January marked a milestone for us – six months that we have now spent in France. It seemed like a good amount of time to reflect on what we have learned and experienced so far, but to avoid going on and on I’ve decided to split this blog into three key areas where we get lots of questions, or have learned a lot – language, school and social, and food! Here’s part two – school and social
On a cold Monday in November, I waved Louis bravely off on the bus, his duffle bag packed with hiking boots, ski jacket, sleeping bag and copious changes of clothes, just in case. At seven years old, he was off on his very first school camp, two nights in the mountains with no parents and no English speakers.
Like all the children on the bus, he was bubbling with excitement, but I was filled with worry. How would he cope if something went wrong, or he was overtired or couldn’t sleep? It seemed like an enormous ask for a seven-year-old, but when I touched on my fears with la Maîtresse she simply shrugged. For most of these children this would be their second or even third camp.
Camp – and school – in France is a much more arms-length experience. You farewell your children at the gate or wave them off on the bus and trust that all will be well while you are gone. Leave it to the professionals.
It was strange not to know what Louis – and Tom in his turn a few days later – were doing all day at camp, but both boys came full of chat and the experience seemed to give them both a boost in social confidence and language skills.
They did moan that camp was much more structured (‘we had to do work Mum’) and less ‘fun’ than they were used to, which didn’t surprise me. Adjusting to the rigours of French school has been one of the most challenging aspects of French life. The days are long and there is a lot less freedom both inside and outside the classroom, which my boys find challenging. For example, they can’t just kick a ball in the playground, soccer is reserved for the gymnasium and only on certain days of the week. In the ordinary course, a ball would be their usual way to connect with strangers at the playground (no language necessary), so this rule has been hard for them to understand and accept.
From the outset, we made it clear that there was no pressure on them to achieve at school this year – we simply wanted them to work hard, learn French, make friends and have fun.
Our youngest struggled the most with the transition, so at the start of the second term we agreed with the school that we would home school him one day a week to work on his French. I use the term “home school” loosely, as the day mostly involves some kind of adventure, although we do work on his French homework and reading.

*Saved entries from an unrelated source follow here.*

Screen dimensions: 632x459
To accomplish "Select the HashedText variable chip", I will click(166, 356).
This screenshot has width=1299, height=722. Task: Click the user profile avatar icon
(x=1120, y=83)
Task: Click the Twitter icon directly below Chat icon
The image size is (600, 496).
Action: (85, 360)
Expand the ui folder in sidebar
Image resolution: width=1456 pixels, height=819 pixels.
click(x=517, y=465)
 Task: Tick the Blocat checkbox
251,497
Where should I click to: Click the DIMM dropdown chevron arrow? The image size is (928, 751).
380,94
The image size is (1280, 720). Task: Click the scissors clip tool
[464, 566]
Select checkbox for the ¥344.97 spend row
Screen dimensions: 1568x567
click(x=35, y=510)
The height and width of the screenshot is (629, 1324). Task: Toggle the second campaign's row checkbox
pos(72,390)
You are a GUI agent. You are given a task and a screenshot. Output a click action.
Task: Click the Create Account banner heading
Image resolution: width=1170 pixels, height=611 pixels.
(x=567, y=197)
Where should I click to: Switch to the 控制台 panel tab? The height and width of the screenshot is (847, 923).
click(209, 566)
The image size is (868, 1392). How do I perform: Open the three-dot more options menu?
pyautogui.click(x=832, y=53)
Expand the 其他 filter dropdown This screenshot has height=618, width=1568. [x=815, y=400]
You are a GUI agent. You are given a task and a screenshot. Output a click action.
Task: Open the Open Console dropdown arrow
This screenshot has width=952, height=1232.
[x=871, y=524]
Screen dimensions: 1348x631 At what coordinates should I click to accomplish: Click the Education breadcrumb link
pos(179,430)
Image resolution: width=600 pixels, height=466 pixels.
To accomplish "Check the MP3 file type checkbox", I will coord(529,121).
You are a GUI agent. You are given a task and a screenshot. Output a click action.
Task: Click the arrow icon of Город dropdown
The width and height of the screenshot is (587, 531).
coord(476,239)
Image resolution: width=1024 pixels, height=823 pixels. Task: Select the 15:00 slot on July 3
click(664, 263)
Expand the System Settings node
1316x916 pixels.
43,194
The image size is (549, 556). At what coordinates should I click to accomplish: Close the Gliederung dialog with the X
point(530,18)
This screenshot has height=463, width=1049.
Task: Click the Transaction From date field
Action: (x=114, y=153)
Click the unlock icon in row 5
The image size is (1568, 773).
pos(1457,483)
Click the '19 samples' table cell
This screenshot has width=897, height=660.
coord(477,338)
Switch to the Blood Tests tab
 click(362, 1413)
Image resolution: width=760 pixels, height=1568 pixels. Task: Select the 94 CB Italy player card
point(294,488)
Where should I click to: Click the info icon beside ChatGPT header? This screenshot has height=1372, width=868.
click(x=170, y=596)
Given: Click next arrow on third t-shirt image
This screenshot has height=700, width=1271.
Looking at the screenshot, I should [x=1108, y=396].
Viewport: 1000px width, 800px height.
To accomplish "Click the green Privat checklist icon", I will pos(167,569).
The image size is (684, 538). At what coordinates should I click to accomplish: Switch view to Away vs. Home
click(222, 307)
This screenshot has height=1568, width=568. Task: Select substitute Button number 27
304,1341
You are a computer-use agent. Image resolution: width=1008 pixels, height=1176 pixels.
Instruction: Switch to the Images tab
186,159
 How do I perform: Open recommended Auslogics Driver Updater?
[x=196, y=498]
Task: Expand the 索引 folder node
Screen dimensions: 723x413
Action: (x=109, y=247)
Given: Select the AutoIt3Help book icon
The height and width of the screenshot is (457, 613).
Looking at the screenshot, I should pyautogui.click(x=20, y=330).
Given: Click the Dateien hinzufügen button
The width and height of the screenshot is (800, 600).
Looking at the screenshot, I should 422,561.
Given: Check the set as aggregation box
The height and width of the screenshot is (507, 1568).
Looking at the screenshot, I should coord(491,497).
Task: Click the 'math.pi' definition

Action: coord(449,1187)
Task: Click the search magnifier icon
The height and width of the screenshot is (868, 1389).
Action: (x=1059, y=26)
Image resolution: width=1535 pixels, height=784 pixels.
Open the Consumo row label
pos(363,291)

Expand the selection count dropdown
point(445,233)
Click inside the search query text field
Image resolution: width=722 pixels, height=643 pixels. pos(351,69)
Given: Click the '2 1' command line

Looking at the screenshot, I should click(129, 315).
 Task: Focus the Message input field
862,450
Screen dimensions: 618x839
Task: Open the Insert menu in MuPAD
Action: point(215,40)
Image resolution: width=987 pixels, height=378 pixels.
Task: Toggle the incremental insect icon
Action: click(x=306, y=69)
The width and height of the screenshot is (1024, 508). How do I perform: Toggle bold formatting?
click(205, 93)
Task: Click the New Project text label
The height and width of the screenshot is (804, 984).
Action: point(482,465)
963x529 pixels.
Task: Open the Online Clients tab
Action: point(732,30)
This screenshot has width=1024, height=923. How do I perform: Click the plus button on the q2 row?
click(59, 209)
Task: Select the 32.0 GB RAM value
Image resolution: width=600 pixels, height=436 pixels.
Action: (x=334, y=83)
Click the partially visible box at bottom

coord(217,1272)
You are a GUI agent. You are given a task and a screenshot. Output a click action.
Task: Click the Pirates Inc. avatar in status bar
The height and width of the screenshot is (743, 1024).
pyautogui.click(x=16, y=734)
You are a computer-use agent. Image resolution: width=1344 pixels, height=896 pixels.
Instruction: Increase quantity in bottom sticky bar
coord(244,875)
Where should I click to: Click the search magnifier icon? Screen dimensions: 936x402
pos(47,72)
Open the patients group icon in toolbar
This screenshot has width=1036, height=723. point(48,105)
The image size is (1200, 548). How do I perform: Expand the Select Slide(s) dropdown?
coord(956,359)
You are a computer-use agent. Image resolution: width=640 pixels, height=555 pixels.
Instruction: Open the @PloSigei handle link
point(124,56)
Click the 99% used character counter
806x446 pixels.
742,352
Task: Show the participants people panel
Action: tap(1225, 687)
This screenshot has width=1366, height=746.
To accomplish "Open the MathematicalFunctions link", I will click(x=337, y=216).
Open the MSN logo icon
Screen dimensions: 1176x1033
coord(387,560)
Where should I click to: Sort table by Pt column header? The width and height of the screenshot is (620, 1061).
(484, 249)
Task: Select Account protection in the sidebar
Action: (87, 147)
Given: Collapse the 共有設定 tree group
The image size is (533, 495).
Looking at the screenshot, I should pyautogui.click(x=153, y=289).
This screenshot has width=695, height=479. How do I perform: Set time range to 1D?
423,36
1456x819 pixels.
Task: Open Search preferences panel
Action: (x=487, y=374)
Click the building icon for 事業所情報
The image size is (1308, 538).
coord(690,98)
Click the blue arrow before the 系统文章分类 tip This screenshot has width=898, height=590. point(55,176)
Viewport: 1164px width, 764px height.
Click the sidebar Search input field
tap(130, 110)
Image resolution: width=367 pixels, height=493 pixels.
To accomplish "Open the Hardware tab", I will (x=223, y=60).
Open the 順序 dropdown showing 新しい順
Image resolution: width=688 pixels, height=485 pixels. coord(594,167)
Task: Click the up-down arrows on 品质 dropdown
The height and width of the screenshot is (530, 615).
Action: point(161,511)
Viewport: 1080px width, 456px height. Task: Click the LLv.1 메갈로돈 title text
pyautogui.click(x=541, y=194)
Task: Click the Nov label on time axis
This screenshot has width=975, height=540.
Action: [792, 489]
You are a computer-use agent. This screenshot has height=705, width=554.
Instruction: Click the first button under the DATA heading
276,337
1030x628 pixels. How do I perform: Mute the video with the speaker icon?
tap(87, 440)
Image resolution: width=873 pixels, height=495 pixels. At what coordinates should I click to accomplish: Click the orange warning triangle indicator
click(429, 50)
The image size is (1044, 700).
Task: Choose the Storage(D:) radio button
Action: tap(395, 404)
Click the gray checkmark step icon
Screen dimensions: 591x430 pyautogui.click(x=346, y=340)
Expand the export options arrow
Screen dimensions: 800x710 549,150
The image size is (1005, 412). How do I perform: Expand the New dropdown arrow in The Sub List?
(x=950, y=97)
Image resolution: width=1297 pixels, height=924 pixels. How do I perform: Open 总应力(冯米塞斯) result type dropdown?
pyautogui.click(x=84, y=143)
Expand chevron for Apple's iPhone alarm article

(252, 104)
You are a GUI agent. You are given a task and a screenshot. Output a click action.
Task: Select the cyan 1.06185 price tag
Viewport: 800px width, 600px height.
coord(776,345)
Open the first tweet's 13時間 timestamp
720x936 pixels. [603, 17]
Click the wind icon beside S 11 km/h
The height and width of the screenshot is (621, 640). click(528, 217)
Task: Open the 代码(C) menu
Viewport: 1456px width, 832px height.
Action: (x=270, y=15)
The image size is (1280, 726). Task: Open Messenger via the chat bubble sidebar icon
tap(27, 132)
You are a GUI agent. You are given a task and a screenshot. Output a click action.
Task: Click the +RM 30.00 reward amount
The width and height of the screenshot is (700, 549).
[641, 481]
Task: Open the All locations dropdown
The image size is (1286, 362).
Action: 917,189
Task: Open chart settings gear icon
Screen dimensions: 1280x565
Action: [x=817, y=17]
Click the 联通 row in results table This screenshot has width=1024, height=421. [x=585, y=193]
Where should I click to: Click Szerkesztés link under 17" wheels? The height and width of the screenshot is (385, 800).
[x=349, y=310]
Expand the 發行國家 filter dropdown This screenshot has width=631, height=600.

Because he’s in the junior class, he got to learn reading from the beginning and although going back to phonics annoyed him, his reading is coming along beautifully in both languages. Until recently we hadn’t put a lot of emphasis on his English reading, so it amazed me to see that he has jumped up quite a level there too, almost as if the French language learning had helped him progress in his mother tongue. I’m not sure that science supports that observation, so will just say that children’s brains are amazing.
The four day week (well three and a half days) has made a big difference to him at home and at school, but I’m hopeful next term he will go back to school full time.
While none of the kids love school, they go (mostly) willingly – the half day on Wednesdays, the excellent cantine and ski days for the boys in January and February definitely help entice them through the gates! They’re also lucky that the school terms are short – 8 weeks, 6 weeks, 5 weeks, 7 weeks and 10 weeks, with two week holidays in between and then a long summer break. Right now they are in the sweet spot with LOTS of winter holidays and I’m battling to get work projects done and catch up on a four month blog backlog, with a five-week term and a combined 3.5 day school week. Because you know, skiing.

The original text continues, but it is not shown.